The Directors consider that the Company complied with the provisions set out in Section 1 of the Combined Code since admission to the Official List of the United Kingdom Listing Authority in December 2009. Throughout 2009 and up to the date of approval of this Annual Report, the Group has complied with the provisions of the Combined Code, save for the exceptions listed below. The Chairman on appointment as Chairman in December 2008 did not meet with the independence criteria set out in the Combined Code as he is a former Executive Director of the Company. The Board believes that the Chairman is in substance independent, being independent in character and judgement, however it recognises that at the time of his appointment as Chairman, he did not meet with the independence criteria set out in the Combined Code. The Board has considered this factor and remains satisfied that his role as Chairman of the Board is of considerable benefit to the Board given
his wealth of knowledge and experience of the Group, of Africa and of the oil and gas industry. The Board consulted major shareholders in advance of his appointment as Chairman and the consensus was that his appointment as Chairman was focal to our strategy of utilising relationships of the Board and management to partner with indigenous companies, national oil companies and host governments, in growing an upstream portfolio of significant scale. Prior to 26 June 2009, the Nomination Committee was not comprised of a majority of Non-executive Directors. Prior to 9 July 2009, the Chairman was a member of the Audit and Risk Committee. Also prior to 9 July 2009 the Remuneration Committee comprised of two independent Non-executive Directors in addition to the Non-executive Chairman instead of three independent Non-executive Directors in addition to the Non-executive Chairman. At that time the Company was an AIM Company and the composition of the Board and its committees was considered to be appropriate in the circumstances for the short period while the Board was considering candidates to appoint as Non-executive Directors. The imbalance was rectified by the appointment of two additional Non-executive Directors in June 2009 and the resignation of the Chairman from the Audit and Risk Committee and the Remuneration Committee on 9 July 2009.
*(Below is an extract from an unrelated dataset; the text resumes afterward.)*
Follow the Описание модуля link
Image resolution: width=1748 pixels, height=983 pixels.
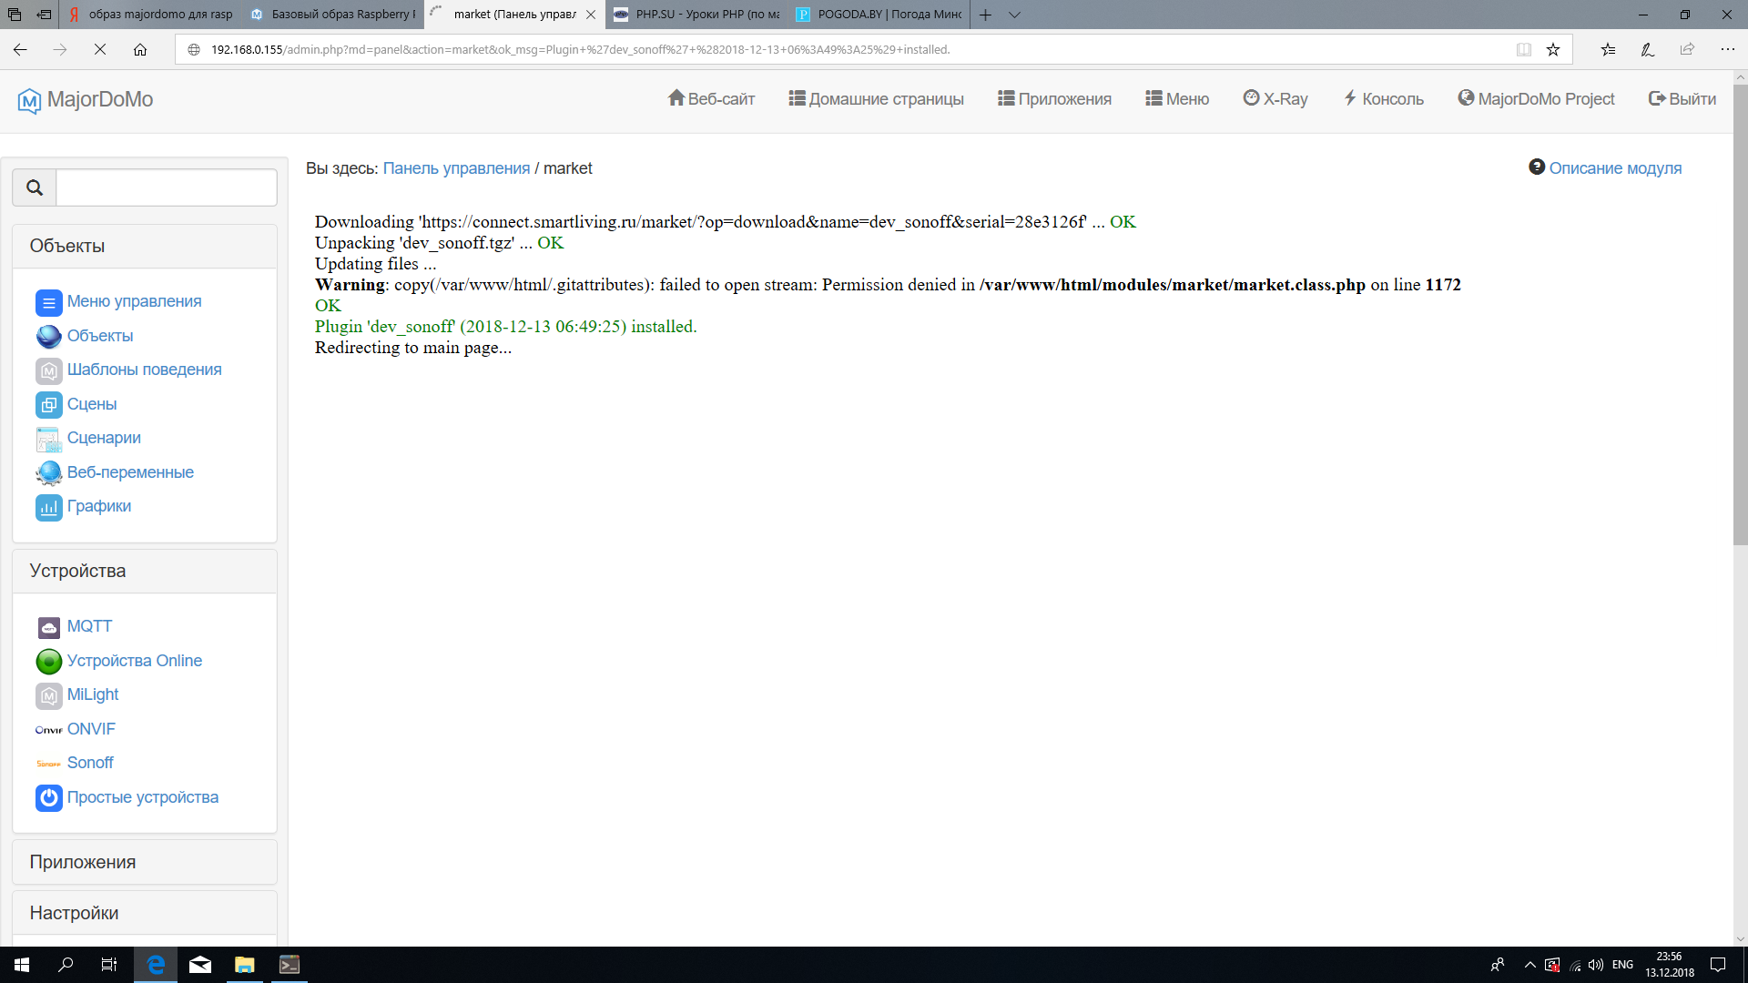pos(1614,168)
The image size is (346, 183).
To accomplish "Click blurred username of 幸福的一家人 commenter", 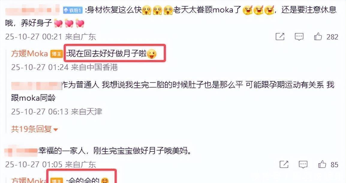I will (x=21, y=151).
The Board has appointed Mr Toby Hayward as the Senior Independent Director of Afren plc in accordance with the Combined Code. Mr Toby Hayward was a Managing Director in Jefferies International Limited. Jefferies International Limited was the Company’s Nomad prior to the move to the main market. Mr Toby Hayward is available to shareholders who have concerns that cannot be addressed through the Chairman, CEO or COO.
COMBINED CODE COMPLIANCE
This statement explains how the Directors applied the principles of the Combined Code during the year ended 31 December 2009.
INDEPENDENCE
The Board is committed to ensuring a majority of Directors are independent. The Board considers periodically the independence of each of the Non-executive Directors (and at any other time where the circumstances of a Director changes to warrant the reconsideration). Where a Director is considered by the Board to be independent but is affected by circumstances that may give rise to the perception that he is not independent, the Board has explained or will explain its reasons for determining that the Director is independent.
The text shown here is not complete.